In accordance with the provisions of the Scheme, as approved by the shareholders at the August 2016
annual general meeting, executives and employees may be granted options at the discretion of the
directors.
Each share option converts into one ordinary share of Oklo Resources Limited on exercise. No amounts
are paid or are payable by the recipient on receipt of the option. The options carry neither rights of
dividends nor voting rights. Options may be exercised at any time from the date of vesting to the date
of their expiry.
Options issued to directors are not issued under the Scheme but are subject to approval by shareholders.
Accounting Policy
Equity-settled and cash-settled share-based compensation benefits are provided to employees.
Equity-settled transactions are awards of shares, or options over shares that are provided to employees
in exchange for the rendering of services. Cash-settled transactions are awards of cash for the exchange
of services, where the amount of cash is determined by reference to the share price.
The costs of equity-settled transactions are measured at fair value on grant date. Fair value is
independently determined using either the Binomial or Black-Scholes option pricing model that takes
into account the exercise price, the term of the option, the impact of dilution, the share price at grant
date and expected price volatility of the underlying share, the expected dividend yield and the risk free
interest rate for the term of the option, together with non-vesting conditions that do not determine
whether the consolidated entity receives the services that entitle the employees to receive payment.
No account is taken of any other vesting conditions.

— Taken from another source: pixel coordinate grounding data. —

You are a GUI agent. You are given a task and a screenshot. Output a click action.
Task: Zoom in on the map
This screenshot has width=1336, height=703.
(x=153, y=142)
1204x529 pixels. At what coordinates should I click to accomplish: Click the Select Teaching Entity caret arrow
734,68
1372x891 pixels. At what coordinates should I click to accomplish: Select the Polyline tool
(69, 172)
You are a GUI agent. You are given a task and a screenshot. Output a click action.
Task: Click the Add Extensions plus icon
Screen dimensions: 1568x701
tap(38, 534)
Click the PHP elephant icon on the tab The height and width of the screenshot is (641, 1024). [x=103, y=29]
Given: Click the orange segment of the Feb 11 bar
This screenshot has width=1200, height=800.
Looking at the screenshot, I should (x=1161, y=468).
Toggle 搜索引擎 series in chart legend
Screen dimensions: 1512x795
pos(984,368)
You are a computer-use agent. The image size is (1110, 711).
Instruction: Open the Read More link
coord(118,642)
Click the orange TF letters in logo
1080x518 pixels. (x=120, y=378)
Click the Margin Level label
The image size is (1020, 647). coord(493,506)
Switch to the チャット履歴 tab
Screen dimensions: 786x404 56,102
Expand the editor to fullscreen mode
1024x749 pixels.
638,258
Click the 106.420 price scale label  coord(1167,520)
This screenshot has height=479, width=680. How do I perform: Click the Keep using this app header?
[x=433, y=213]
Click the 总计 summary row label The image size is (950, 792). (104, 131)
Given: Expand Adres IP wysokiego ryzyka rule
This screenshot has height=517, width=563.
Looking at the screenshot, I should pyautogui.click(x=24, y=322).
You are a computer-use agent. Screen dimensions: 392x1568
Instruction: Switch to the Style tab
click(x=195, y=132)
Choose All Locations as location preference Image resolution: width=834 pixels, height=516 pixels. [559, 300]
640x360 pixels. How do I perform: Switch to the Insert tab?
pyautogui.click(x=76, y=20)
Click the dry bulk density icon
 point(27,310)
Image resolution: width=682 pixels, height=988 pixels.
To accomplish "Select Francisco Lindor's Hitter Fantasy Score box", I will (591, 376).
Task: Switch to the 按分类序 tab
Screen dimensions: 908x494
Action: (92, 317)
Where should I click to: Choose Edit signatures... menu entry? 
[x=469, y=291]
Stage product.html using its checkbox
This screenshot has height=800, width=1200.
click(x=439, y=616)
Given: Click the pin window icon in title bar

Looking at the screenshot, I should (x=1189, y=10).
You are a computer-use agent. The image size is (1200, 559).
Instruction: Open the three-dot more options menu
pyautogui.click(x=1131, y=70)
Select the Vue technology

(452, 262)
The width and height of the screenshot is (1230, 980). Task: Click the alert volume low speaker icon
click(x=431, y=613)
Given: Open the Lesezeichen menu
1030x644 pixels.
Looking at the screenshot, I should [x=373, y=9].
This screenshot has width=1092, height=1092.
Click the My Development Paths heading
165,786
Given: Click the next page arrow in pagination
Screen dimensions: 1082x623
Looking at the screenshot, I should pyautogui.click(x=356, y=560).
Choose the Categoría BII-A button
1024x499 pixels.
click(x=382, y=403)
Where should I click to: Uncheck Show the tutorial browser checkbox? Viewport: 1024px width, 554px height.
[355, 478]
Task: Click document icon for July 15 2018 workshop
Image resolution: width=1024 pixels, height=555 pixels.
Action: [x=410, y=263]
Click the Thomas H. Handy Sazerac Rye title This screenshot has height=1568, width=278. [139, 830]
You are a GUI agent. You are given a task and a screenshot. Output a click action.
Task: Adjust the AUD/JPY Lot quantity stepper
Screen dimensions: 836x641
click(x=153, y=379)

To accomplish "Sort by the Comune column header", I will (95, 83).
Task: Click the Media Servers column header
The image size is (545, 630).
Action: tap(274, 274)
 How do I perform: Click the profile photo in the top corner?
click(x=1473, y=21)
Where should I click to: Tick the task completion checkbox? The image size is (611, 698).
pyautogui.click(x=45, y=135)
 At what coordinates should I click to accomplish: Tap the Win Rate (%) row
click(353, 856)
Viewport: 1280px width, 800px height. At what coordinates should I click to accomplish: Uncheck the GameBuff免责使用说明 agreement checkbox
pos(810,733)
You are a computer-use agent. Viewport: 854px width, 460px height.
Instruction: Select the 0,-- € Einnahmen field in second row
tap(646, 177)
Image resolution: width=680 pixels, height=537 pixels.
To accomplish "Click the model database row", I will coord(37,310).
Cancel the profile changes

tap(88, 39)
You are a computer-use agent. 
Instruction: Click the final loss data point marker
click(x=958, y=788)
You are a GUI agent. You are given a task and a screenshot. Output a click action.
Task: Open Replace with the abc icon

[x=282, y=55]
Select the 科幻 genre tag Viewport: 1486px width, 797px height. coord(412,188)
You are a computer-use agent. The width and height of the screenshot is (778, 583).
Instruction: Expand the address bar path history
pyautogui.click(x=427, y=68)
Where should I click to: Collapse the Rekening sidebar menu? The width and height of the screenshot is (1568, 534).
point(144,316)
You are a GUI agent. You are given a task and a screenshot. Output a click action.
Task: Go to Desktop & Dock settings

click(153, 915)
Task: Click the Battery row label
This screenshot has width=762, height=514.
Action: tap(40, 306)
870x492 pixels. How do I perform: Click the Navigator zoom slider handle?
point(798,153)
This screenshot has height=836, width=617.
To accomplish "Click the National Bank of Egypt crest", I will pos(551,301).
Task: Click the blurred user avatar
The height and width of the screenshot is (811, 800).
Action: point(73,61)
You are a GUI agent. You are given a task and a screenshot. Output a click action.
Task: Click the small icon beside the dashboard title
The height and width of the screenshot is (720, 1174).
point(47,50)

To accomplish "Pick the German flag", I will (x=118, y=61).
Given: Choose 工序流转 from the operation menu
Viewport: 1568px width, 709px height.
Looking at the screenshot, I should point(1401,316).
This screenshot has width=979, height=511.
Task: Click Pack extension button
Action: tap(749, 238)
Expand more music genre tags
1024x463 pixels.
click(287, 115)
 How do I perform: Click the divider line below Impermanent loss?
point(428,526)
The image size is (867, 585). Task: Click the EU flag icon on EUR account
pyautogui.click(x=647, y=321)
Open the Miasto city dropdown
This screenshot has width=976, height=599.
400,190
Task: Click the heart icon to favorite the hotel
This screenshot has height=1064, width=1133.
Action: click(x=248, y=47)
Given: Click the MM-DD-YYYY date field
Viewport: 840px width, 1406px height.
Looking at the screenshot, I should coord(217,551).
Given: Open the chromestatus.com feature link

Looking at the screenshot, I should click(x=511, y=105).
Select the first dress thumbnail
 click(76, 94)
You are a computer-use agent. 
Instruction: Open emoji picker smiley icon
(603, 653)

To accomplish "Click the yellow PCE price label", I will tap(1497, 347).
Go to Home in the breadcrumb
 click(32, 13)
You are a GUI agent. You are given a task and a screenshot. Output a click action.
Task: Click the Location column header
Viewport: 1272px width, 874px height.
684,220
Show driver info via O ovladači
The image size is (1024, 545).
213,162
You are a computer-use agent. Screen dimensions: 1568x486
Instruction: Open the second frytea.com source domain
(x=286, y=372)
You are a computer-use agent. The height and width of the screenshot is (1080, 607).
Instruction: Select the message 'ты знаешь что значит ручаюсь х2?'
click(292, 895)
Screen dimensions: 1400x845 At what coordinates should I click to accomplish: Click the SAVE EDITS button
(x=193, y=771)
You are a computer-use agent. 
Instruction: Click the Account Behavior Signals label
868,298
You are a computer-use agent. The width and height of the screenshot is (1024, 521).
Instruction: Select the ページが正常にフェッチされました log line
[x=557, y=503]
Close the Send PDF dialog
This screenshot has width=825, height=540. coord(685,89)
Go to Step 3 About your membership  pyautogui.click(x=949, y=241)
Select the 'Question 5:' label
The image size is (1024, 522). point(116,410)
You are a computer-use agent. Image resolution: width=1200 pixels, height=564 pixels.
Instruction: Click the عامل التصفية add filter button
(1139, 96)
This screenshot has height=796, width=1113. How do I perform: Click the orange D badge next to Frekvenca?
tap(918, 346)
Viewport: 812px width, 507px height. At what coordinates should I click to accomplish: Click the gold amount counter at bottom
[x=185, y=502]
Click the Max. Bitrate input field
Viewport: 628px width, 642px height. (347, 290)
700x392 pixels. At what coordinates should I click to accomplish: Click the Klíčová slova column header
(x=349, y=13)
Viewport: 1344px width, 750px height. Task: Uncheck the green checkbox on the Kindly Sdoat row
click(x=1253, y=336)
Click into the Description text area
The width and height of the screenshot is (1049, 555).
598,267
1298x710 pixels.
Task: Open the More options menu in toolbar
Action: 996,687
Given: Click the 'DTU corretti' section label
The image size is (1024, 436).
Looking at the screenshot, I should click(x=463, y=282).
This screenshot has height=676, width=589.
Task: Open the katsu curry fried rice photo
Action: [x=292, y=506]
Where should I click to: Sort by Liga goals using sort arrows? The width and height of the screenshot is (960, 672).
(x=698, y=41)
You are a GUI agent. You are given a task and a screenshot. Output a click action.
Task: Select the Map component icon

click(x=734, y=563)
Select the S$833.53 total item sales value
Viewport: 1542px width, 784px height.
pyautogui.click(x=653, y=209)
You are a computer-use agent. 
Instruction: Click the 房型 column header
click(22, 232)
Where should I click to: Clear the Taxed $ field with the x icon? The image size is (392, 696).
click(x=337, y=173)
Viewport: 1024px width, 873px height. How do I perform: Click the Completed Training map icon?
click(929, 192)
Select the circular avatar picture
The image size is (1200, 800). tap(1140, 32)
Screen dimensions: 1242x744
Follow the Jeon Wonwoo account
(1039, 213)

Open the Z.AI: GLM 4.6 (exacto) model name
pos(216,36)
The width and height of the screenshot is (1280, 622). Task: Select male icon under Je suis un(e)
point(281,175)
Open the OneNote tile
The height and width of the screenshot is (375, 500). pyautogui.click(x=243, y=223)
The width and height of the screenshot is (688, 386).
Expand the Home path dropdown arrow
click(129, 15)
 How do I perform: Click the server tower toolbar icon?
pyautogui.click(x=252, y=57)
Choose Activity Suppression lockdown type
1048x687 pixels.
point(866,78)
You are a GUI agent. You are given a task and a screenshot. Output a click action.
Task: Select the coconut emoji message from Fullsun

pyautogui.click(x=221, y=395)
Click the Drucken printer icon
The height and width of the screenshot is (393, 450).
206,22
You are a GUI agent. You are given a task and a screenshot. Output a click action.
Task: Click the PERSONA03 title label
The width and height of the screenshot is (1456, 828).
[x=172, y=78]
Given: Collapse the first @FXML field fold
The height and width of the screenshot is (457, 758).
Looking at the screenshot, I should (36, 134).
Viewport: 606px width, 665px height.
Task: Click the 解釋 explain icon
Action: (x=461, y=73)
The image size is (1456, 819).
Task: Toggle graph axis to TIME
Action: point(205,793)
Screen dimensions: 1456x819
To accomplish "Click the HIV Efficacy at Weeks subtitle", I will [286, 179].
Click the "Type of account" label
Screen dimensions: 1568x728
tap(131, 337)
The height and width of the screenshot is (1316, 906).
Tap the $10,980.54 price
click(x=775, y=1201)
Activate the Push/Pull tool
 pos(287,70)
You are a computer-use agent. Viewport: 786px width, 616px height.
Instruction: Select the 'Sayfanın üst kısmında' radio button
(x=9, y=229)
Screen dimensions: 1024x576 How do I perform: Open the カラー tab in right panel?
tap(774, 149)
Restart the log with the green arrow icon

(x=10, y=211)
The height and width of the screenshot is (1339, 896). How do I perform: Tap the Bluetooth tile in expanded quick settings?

The costs of equity-settled transactions are recognised as an expense with a corresponding increase in
equity over the vesting period. The cumulative charge to profit or loss is calculated based on the grant
date fair value of the award, the best estimate of the number of awards that are likely to vest and the
expired portion of the vesting period. The amount recognised in profit or loss for the period is the
cumulative amount calculated at each reporting date less amounts already recognised in previous
periods.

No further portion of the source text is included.